In April, 1841, a man sold most of his possessions, amassed all his cash and silver coin, and placed them in a trunk at a house in Brookfield. He then stacked a large pile of lumber in an adjacent field for which to burn all of his possessions, and then to kill himself on the same spot. The presumed Miser then went on a mission to collect from a few people that owed him money, and subsequently leave this world with all of his money. He was unsuccessful at murder, but succeeded at the secondary goal. The following was published in the Boston Almanac:
"A very curious of attempt at murder and suicide occurred at North Brookfield in in this State, Whipple [B.], who is described as being a miser in his disposition, appears to have cherished feelings of revenge against a few individuals who owed him small sums of money, and [was] determined to carry them out.
He obtained a load of wood and deposited it in a pasture in Brookfield, and left a trunk containing all his clothes and other property at a house near the spot. Having converted a few other articles into money, he took a wagon and went to North Brookfield, where he attempted to collect the sums due him, and [if] he failed [at collecting the money], to shoot the debtor with a pistol. In one instance he was prevented. In another he wounded, though not seriously, his object, and seeing him fall, took to his wagon and drove to the place where the wood was piled.
Having placed the trunk upon the pile he set this on fire, and placing himself so as to fall upon it, blew his brains out with a pistol, and was found dead the next morning much burnt. It appears to have been his object to destroy himself and his property to the last cent. Several ounces of melted silver were found in the ashes, and 70 or 80 dollars in bills and two watches in his pockets. There was no evidence that he was not perfectly sane throughout the whole, excepting the impression to be derived from the terror of the whole transaction."

Source data:

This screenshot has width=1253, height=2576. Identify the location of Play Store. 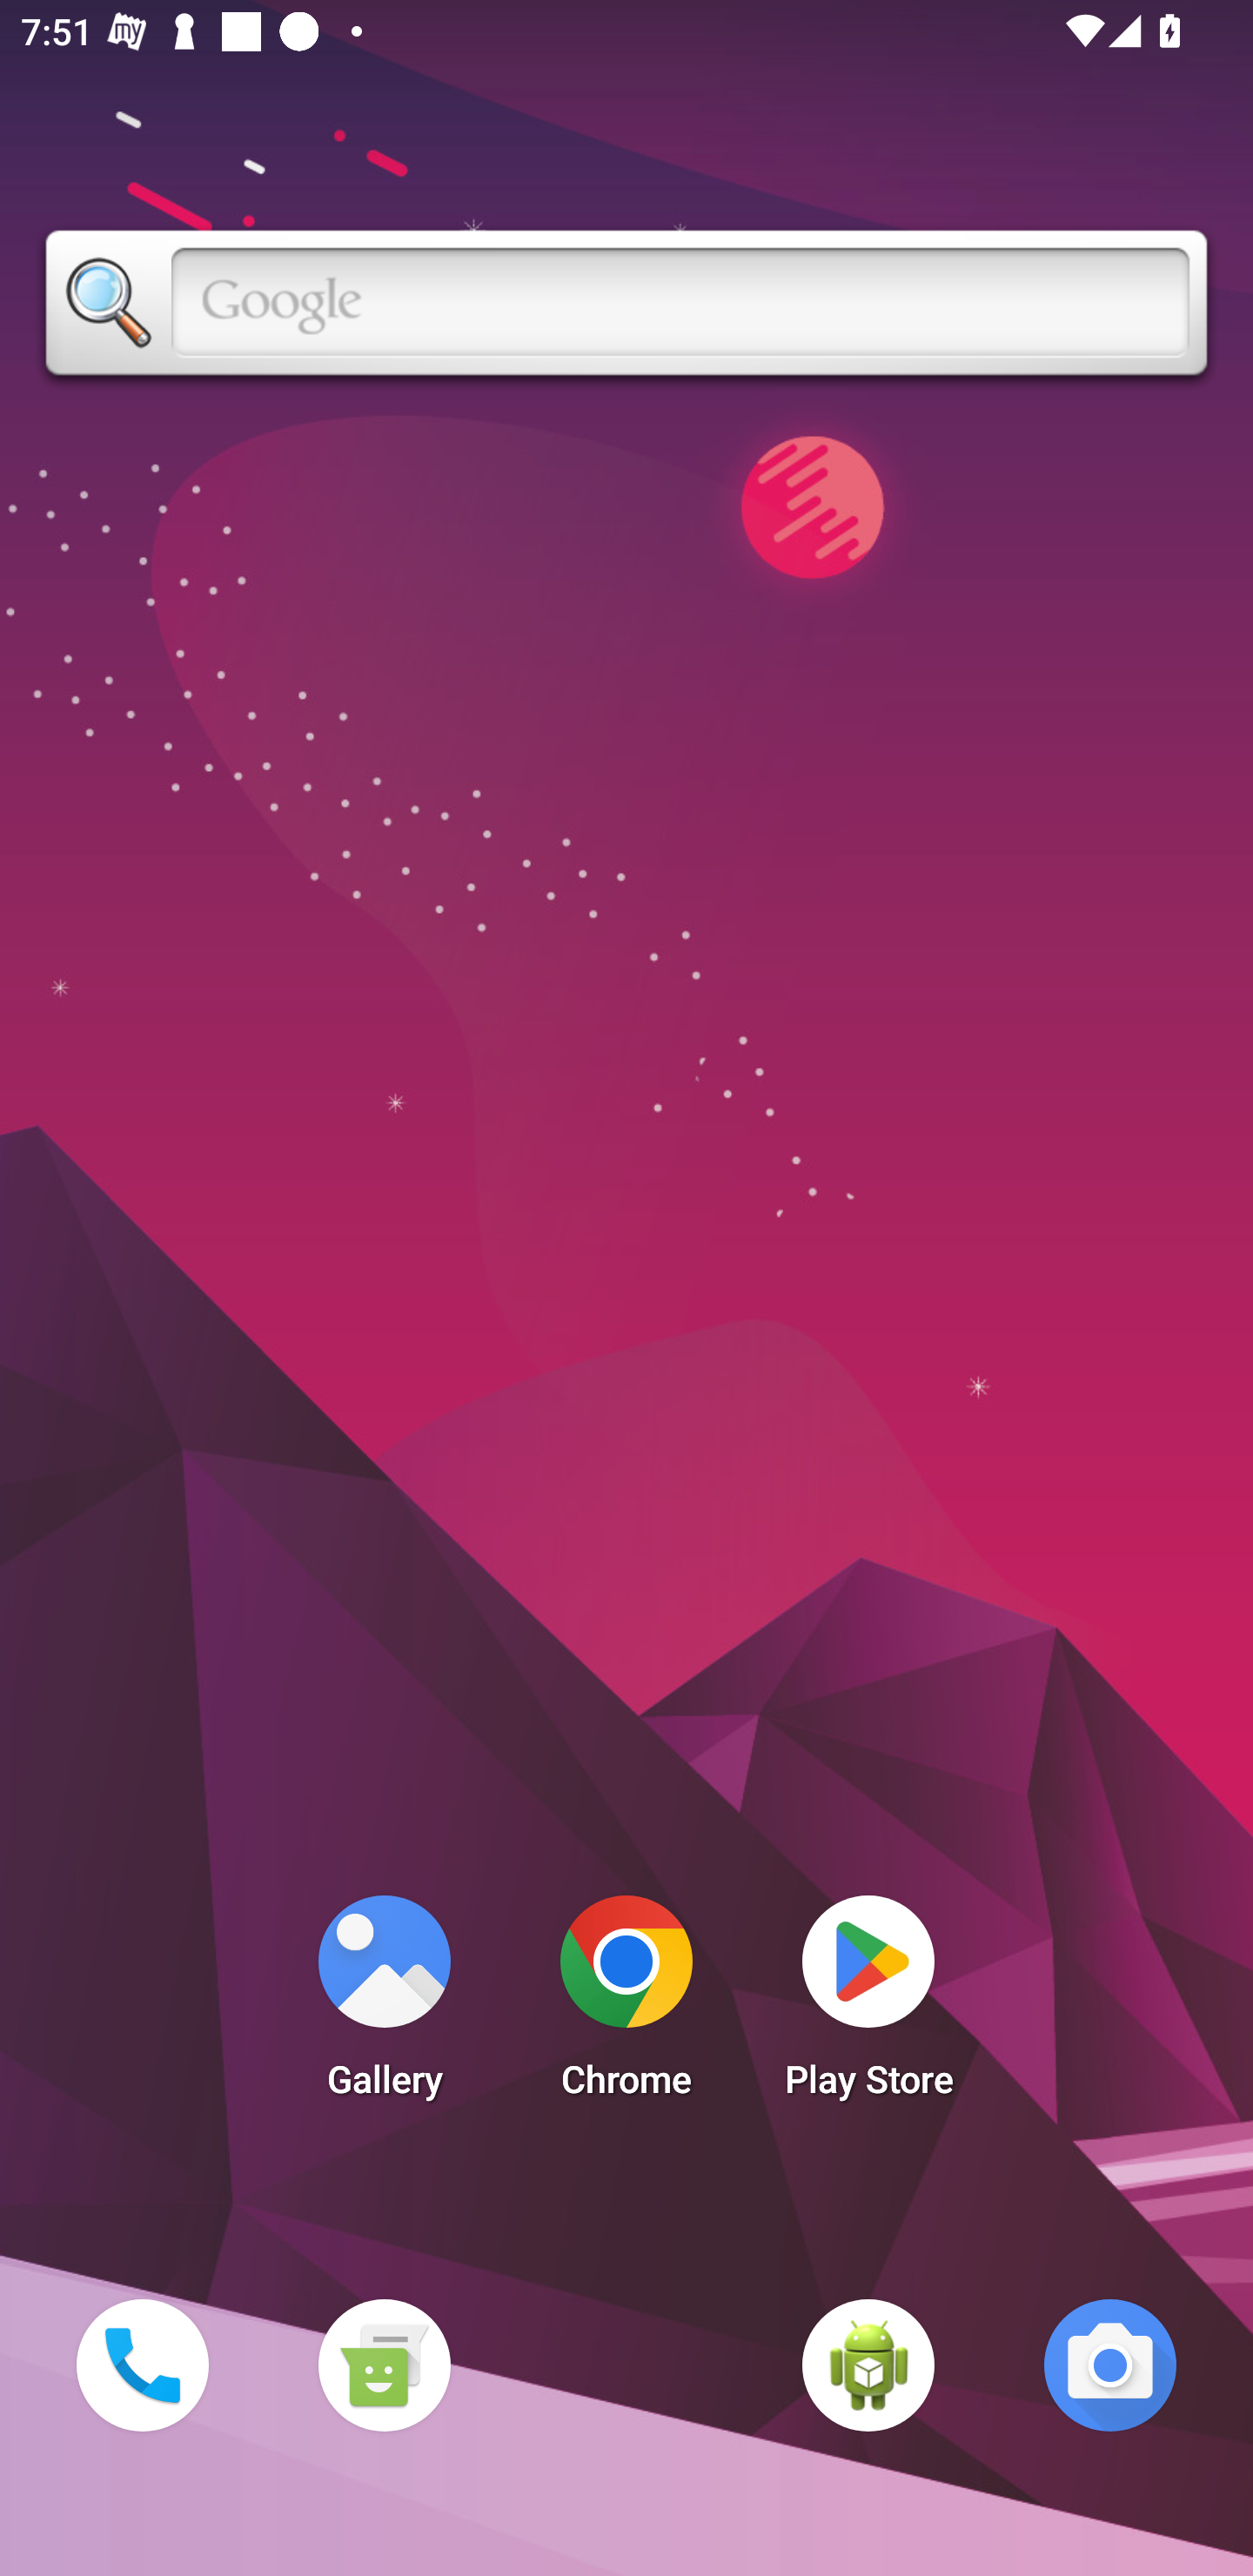
(868, 2005).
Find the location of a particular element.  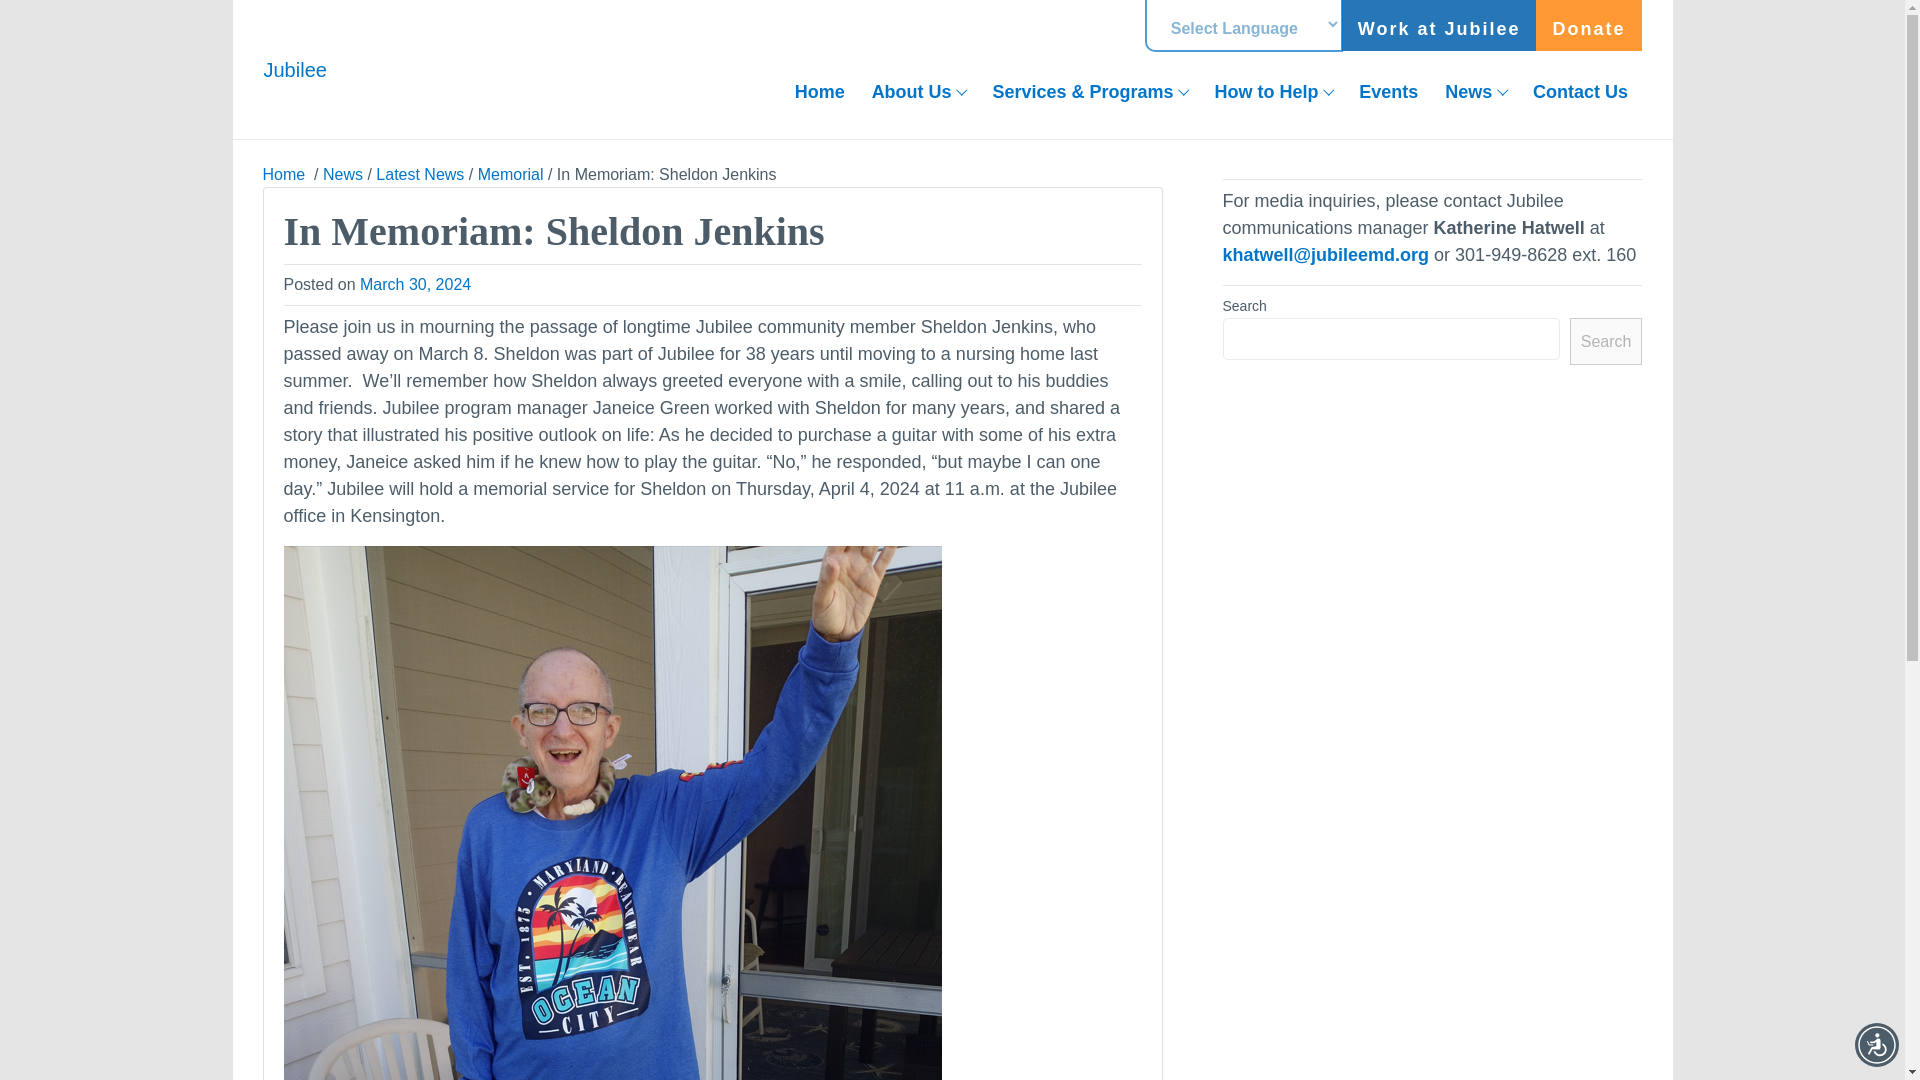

Exercise: For each statement, say yes or no to whether it agrees with the Brookfield account, and quote the deciding words: (a) The load of wood was left in a pasture in Brookfield. (b) One of the debtors was seriously wounded. (c) No money was found in the man's pockets. The data above are unrelated to the Brookfield account.

Solution:
(a) Yes: "He obtained a load of wood and deposited it in a pasture in Brookfield"
(b) No: "In another he wounded, though not seriously, his object"
(c) No: "70 or 80 dollars in bills and two watches in his pockets"